(Records to process begins)

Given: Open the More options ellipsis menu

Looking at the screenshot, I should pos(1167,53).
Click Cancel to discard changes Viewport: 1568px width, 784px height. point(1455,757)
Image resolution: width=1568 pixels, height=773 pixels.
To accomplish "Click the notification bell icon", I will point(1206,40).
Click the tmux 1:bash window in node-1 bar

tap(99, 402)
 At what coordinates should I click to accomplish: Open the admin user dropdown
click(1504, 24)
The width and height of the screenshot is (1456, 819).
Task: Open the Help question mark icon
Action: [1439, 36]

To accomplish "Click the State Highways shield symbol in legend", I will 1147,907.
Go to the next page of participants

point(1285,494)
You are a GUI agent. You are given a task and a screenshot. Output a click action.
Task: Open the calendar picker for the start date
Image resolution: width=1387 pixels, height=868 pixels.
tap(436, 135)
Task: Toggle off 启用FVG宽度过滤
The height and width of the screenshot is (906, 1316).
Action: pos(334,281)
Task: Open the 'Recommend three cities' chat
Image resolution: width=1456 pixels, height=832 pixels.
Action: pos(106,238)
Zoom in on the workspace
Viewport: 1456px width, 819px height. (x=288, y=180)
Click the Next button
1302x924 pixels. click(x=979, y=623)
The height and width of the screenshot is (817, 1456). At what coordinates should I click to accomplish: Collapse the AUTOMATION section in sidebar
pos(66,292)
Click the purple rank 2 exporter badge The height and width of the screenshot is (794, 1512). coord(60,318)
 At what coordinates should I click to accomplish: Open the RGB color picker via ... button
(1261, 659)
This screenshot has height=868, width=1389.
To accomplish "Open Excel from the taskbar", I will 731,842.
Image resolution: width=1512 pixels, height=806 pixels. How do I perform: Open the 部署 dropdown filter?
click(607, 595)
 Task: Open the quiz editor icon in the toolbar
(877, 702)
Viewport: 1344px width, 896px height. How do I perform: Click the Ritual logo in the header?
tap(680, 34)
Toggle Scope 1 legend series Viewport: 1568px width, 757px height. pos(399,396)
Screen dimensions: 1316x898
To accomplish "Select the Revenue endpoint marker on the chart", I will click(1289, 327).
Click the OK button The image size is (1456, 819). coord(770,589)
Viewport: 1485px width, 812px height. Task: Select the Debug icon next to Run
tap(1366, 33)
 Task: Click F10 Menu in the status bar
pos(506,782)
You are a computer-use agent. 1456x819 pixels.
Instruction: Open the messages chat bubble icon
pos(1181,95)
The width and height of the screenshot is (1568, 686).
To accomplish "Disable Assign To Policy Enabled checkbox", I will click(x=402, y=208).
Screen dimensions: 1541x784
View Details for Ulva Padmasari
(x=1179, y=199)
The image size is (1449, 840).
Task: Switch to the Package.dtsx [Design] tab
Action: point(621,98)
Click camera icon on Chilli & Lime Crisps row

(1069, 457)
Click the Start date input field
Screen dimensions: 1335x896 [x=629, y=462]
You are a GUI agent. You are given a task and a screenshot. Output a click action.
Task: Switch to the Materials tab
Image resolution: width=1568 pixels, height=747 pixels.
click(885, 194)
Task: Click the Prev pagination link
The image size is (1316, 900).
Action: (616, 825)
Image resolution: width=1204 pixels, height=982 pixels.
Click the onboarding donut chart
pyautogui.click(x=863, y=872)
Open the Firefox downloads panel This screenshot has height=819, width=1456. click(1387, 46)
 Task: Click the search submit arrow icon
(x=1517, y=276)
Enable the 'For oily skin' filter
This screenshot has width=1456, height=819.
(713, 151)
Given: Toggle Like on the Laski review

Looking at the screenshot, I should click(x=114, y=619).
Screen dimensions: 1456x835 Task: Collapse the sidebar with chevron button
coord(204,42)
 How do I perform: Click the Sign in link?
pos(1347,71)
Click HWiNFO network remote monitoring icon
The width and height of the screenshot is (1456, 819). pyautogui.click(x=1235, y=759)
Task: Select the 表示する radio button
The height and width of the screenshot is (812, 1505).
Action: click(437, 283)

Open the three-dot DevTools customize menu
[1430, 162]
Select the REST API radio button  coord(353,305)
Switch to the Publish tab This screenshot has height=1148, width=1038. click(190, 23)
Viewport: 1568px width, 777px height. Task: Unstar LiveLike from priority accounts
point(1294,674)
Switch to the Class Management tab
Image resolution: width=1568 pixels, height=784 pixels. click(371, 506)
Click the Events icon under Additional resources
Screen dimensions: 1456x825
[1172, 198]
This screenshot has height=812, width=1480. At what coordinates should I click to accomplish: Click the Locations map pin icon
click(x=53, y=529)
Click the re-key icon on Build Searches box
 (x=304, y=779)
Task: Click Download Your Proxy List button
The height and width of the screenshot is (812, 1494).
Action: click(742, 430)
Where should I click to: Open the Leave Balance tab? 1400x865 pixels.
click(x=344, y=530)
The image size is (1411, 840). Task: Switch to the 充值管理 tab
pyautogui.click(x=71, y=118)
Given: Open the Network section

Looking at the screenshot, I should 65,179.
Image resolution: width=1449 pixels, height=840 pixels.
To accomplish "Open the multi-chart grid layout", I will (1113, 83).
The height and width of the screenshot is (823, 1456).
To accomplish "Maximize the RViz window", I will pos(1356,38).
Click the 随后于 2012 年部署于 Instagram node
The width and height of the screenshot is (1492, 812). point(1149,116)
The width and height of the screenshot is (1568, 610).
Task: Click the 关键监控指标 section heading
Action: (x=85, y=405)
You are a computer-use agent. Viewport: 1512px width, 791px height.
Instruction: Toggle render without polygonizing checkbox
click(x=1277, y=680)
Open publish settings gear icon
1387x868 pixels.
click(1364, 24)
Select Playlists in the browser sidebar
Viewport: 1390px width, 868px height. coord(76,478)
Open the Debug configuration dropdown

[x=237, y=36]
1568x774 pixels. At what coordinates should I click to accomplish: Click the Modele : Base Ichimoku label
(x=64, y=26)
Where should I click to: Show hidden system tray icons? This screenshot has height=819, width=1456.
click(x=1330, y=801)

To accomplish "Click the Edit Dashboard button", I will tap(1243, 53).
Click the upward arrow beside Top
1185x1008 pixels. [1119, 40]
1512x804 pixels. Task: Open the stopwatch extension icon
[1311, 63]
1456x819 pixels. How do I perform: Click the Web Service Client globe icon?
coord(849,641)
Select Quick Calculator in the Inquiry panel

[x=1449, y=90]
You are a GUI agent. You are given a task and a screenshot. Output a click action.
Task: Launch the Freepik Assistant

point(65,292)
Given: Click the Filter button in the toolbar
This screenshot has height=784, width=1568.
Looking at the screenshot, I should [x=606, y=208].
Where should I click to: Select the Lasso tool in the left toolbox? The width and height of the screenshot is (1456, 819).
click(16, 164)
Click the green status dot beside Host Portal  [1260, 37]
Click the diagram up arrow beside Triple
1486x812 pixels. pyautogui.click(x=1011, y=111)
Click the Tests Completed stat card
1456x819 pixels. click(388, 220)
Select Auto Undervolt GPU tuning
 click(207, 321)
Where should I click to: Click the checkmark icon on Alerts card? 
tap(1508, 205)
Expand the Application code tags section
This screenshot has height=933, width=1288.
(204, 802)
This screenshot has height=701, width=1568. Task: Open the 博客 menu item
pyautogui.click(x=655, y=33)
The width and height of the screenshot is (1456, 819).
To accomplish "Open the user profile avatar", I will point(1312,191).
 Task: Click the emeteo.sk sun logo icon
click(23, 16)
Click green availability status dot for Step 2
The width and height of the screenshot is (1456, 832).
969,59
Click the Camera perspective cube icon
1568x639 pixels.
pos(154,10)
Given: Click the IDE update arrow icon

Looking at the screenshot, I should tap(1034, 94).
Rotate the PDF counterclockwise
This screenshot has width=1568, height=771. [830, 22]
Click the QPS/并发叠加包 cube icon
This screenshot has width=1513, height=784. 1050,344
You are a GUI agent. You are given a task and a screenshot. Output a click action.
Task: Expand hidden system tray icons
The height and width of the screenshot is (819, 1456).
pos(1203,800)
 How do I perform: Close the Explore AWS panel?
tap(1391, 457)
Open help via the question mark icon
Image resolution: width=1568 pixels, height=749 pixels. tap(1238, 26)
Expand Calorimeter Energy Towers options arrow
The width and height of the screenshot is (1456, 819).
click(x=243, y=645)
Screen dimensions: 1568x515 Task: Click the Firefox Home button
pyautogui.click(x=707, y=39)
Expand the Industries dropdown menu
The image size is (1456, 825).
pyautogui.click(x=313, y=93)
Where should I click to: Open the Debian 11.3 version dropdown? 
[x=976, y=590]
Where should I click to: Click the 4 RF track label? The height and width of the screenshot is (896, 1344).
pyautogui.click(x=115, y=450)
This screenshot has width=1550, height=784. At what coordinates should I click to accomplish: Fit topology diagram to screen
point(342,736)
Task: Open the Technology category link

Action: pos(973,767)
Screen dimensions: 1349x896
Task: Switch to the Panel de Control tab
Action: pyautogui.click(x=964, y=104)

(Records to process ends)

What to work on:
Everything from the line with "Rotate the PDF counterclockwise" through the final line of the entries above must be duplicated exactly; both ends belong, and no other line does.

Output for this task:
Rotate the PDF counterclockwise
This screenshot has width=1568, height=771. [830, 22]
Click the QPS/并发叠加包 cube icon
This screenshot has width=1513, height=784. 1050,344
You are a GUI agent. You are given a task and a screenshot. Output a click action.
Task: Expand hidden system tray icons
The height and width of the screenshot is (819, 1456).
pos(1203,800)
 How do I perform: Close the Explore AWS panel?
tap(1391, 457)
Open help via the question mark icon
Image resolution: width=1568 pixels, height=749 pixels. tap(1238, 26)
Expand Calorimeter Energy Towers options arrow
The width and height of the screenshot is (1456, 819).
click(x=243, y=645)
Screen dimensions: 1568x515 Task: Click the Firefox Home button
pyautogui.click(x=707, y=39)
Expand the Industries dropdown menu
The image size is (1456, 825).
pyautogui.click(x=313, y=93)
Where should I click to: Open the Debian 11.3 version dropdown? 
[x=976, y=590]
Where should I click to: Click the 4 RF track label? The height and width of the screenshot is (896, 1344).
pyautogui.click(x=115, y=450)
This screenshot has width=1550, height=784. At what coordinates should I click to accomplish: Fit topology diagram to screen
point(342,736)
Task: Open the Technology category link

Action: pos(973,767)
Screen dimensions: 1349x896
Task: Switch to the Panel de Control tab
Action: pyautogui.click(x=964, y=104)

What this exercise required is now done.